Trump’s ethos is overt and ugly. He is a caricature, a cartoon buffoon. All decency forbids most people from showing such vileness. We might acknowledge in private that we too have acted out of fear and ignorance at one time or another, but we certainly do not glory in it. We do not brag about it. And now for me at least, even throwaway jokes are off limits. Because I know what dread feels like and I felt it last night.

Objectification is part of our nature, it is not only a learned value. It is a survival mechanism. We instinctively seek to fulfil our needs using whatever we have to hand with only the neo-cortex to regulate what is otherwise one of our most powerful ways to spread and multiply. It’s part of who we are. If I could cut myself in half to tear away this side of us, of me, I would. I have given birth to two amazing children who will be objectified and who will objectify in their turn.  The very idea causes me pain. Pain that overwhelms my rationality. I have been on both sides of the coin, heavily objectified and objectifying, albeit in ignorance. I see Trump’s ignorance and what I have forgiven in my past self and in my friends I now condemn. I have no compassion, I fight ruthlessly to be aware of it, but awareness is a moving target for all of us. So I also grieve at what seems like the inevitable tragedy of our existence. That we will do literally anything our minds deem appropriate to survive. And one of those things is objectification.

Where can I go from here? How can I accept the ugliness that exists in all of us? I cannot escape it. I cannot escape the hypocrisy which is what creates this schism of abhorrence splitting my soul. There is nowhere I can run to, although I’ve done my best by living in one of the most liberal, gender equal countries of the world and on a carless island away from consumerism. As I cannot flee further, I must fight. I will go against my survival mechanisms which warn me to preserve my intimate relationships.
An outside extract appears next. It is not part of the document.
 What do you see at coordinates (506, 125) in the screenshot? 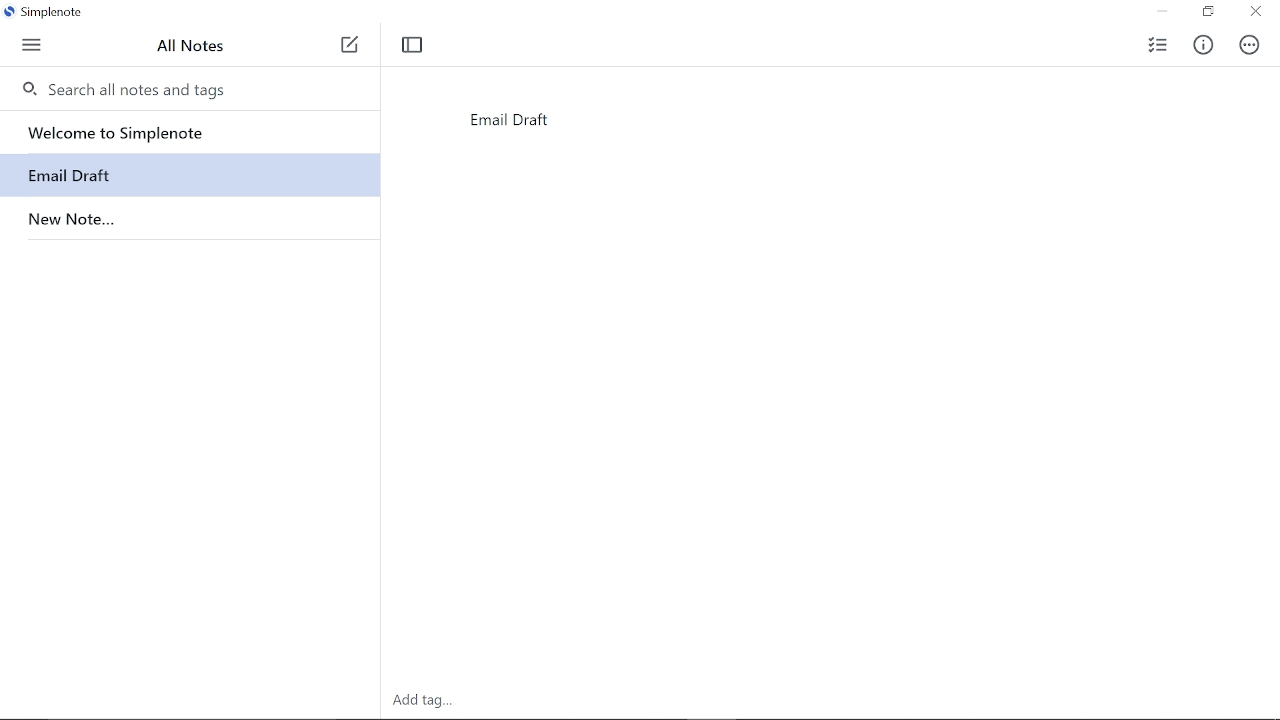
I see `Note title "Email Draft"` at bounding box center [506, 125].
I will cast them away if that is what must be done to ensure morality in the world I prepare for my children’s generation. But in doing so, am I myself becoming what I love to hate?

Back in the days when I was better at French, I once read Moliere’s Le Misanthrope and couldn’t understand the bitter creature who insulted those around him, and who disliked the hypocrisy of his world so much,  that he refused to be a part of it… preferring, it seemed, to live and die alone. I am a social creature, like all of us. But today I act the part of the misanthrope because I finally understand him.  I’m filled with contempt for what we do, and how we act. I weep for him and for me. I weep for us today, away from the world and in isolation.